- CONSEGNA: Trascrivi tutte le voci qui sotto senza cambiare nulla.

- VOCI FORNITE:
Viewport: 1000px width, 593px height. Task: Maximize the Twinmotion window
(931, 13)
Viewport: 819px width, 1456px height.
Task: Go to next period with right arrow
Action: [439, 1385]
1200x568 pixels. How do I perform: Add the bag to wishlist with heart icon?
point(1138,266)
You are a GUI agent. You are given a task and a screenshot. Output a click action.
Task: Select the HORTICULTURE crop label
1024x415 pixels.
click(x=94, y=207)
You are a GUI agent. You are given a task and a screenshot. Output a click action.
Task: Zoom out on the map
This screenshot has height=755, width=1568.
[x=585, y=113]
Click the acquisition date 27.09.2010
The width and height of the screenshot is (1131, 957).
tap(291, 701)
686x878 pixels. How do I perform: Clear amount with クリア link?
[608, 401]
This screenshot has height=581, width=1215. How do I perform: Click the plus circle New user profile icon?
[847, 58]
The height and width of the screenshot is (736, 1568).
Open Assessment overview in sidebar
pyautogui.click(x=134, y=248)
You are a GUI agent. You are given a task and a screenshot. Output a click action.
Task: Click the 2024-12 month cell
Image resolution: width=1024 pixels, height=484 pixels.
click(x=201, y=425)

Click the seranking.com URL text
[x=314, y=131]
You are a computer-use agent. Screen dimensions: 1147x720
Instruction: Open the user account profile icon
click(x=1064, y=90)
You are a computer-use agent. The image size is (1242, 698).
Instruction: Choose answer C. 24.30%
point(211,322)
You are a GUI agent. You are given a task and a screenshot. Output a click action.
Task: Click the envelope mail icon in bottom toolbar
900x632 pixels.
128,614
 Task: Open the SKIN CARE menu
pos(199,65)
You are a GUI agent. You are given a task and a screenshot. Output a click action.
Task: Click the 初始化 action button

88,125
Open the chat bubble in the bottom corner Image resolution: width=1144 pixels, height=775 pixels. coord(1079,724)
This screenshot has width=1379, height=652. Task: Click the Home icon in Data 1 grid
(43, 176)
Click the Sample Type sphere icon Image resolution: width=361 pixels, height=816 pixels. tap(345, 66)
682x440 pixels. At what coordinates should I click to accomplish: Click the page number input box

- RISPOSTA:
Viewport: 1000px width, 593px height. Task: Maximize the Twinmotion window
(931, 13)
Viewport: 819px width, 1456px height.
Task: Go to next period with right arrow
Action: [439, 1385]
1200x568 pixels. How do I perform: Add the bag to wishlist with heart icon?
point(1138,266)
You are a GUI agent. You are given a task and a screenshot. Output a click action.
Task: Select the HORTICULTURE crop label
1024x415 pixels.
click(x=94, y=207)
You are a GUI agent. You are given a task and a screenshot. Output a click action.
Task: Zoom out on the map
This screenshot has height=755, width=1568.
[x=585, y=113]
Click the acquisition date 27.09.2010
The width and height of the screenshot is (1131, 957).
tap(291, 701)
686x878 pixels. How do I perform: Clear amount with クリア link?
[608, 401]
This screenshot has height=581, width=1215. How do I perform: Click the plus circle New user profile icon?
[847, 58]
The height and width of the screenshot is (736, 1568).
Open Assessment overview in sidebar
pyautogui.click(x=134, y=248)
You are a GUI agent. You are given a task and a screenshot. Output a click action.
Task: Click the 2024-12 month cell
Image resolution: width=1024 pixels, height=484 pixels.
click(x=201, y=425)

Click the seranking.com URL text
[x=314, y=131]
You are a computer-use agent. Screen dimensions: 1147x720
Instruction: Open the user account profile icon
click(x=1064, y=90)
You are a computer-use agent. The image size is (1242, 698).
Instruction: Choose answer C. 24.30%
point(211,322)
You are a GUI agent. You are given a task and a screenshot. Output a click action.
Task: Click the envelope mail icon in bottom toolbar
900x632 pixels.
128,614
 Task: Open the SKIN CARE menu
pos(199,65)
You are a GUI agent. You are given a task and a screenshot. Output a click action.
Task: Click the 初始化 action button

88,125
Open the chat bubble in the bottom corner Image resolution: width=1144 pixels, height=775 pixels. coord(1079,724)
This screenshot has width=1379, height=652. Task: Click the Home icon in Data 1 grid
(43, 176)
Click the Sample Type sphere icon Image resolution: width=361 pixels, height=816 pixels. tap(345, 66)
682x440 pixels. At what coordinates should I click to accomplish: Click the page number input box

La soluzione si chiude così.